Each line of the listing needs to be given again exactly.
=== Section Start ===
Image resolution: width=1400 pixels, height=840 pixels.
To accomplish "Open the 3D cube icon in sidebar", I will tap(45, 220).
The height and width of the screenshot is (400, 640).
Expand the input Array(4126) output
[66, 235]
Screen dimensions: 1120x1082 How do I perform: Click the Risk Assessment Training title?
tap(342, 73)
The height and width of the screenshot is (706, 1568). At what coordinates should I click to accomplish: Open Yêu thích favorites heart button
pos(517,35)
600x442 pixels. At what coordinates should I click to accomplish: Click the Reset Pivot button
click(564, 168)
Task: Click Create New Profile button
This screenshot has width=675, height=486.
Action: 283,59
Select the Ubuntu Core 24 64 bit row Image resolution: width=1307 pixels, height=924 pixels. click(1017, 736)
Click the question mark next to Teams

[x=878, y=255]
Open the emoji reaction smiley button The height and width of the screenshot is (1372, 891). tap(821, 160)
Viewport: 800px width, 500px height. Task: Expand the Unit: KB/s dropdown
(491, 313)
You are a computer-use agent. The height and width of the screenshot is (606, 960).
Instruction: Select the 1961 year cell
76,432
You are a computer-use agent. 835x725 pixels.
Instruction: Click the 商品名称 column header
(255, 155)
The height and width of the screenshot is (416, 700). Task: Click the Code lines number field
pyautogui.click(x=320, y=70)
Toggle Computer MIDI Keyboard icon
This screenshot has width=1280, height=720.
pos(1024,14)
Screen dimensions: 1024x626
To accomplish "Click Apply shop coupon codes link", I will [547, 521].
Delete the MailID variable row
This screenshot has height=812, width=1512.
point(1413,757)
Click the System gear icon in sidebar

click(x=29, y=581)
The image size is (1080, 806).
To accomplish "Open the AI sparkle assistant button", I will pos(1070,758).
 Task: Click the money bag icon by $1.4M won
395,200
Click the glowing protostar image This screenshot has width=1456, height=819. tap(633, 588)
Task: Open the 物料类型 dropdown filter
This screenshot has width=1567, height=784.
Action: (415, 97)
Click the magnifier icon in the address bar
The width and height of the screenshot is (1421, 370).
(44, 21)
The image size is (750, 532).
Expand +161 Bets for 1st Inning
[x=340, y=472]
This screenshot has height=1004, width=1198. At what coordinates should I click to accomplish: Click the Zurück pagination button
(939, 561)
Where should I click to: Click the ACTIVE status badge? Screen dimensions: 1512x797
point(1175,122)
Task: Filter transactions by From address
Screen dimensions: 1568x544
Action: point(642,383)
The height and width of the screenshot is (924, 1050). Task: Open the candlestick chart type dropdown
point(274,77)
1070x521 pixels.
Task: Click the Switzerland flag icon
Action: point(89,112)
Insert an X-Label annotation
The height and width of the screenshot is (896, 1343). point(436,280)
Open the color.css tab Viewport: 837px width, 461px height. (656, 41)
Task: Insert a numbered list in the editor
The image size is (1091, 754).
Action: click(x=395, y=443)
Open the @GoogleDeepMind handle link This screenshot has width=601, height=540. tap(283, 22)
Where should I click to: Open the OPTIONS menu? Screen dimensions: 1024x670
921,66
=== Section End ===
--- Expected output ---
Image resolution: width=1400 pixels, height=840 pixels.
To accomplish "Open the 3D cube icon in sidebar", I will tap(45, 220).
The height and width of the screenshot is (400, 640).
Expand the input Array(4126) output
[66, 235]
Screen dimensions: 1120x1082 How do I perform: Click the Risk Assessment Training title?
tap(342, 73)
The height and width of the screenshot is (706, 1568). At what coordinates should I click to accomplish: Open Yêu thích favorites heart button
pos(517,35)
600x442 pixels. At what coordinates should I click to accomplish: Click the Reset Pivot button
click(564, 168)
Task: Click Create New Profile button
This screenshot has width=675, height=486.
Action: 283,59
Select the Ubuntu Core 24 64 bit row Image resolution: width=1307 pixels, height=924 pixels. click(1017, 736)
Click the question mark next to Teams

[x=878, y=255]
Open the emoji reaction smiley button The height and width of the screenshot is (1372, 891). tap(821, 160)
Viewport: 800px width, 500px height. Task: Expand the Unit: KB/s dropdown
(491, 313)
You are a computer-use agent. The height and width of the screenshot is (606, 960).
Instruction: Select the 1961 year cell
76,432
You are a computer-use agent. 835x725 pixels.
Instruction: Click the 商品名称 column header
(255, 155)
The height and width of the screenshot is (416, 700). Task: Click the Code lines number field
pyautogui.click(x=320, y=70)
Toggle Computer MIDI Keyboard icon
This screenshot has width=1280, height=720.
pos(1024,14)
Screen dimensions: 1024x626
To accomplish "Click Apply shop coupon codes link", I will [547, 521].
Delete the MailID variable row
This screenshot has height=812, width=1512.
point(1413,757)
Click the System gear icon in sidebar

click(x=29, y=581)
The image size is (1080, 806).
To accomplish "Open the AI sparkle assistant button", I will pos(1070,758).
 Task: Click the money bag icon by $1.4M won
395,200
Click the glowing protostar image This screenshot has width=1456, height=819. tap(633, 588)
Task: Open the 物料类型 dropdown filter
This screenshot has width=1567, height=784.
Action: (415, 97)
Click the magnifier icon in the address bar
The width and height of the screenshot is (1421, 370).
(44, 21)
The image size is (750, 532).
Expand +161 Bets for 1st Inning
[x=340, y=472]
This screenshot has height=1004, width=1198. At what coordinates should I click to accomplish: Click the Zurück pagination button
(939, 561)
Where should I click to: Click the ACTIVE status badge? Screen dimensions: 1512x797
point(1175,122)
Task: Filter transactions by From address
Screen dimensions: 1568x544
Action: point(642,383)
The height and width of the screenshot is (924, 1050). Task: Open the candlestick chart type dropdown
point(274,77)
1070x521 pixels.
Task: Click the Switzerland flag icon
Action: point(89,112)
Insert an X-Label annotation
The height and width of the screenshot is (896, 1343). point(436,280)
Open the color.css tab Viewport: 837px width, 461px height. (656, 41)
Task: Insert a numbered list in the editor
The image size is (1091, 754).
Action: click(x=395, y=443)
Open the @GoogleDeepMind handle link This screenshot has width=601, height=540. tap(283, 22)
Where should I click to: Open the OPTIONS menu? Screen dimensions: 1024x670
921,66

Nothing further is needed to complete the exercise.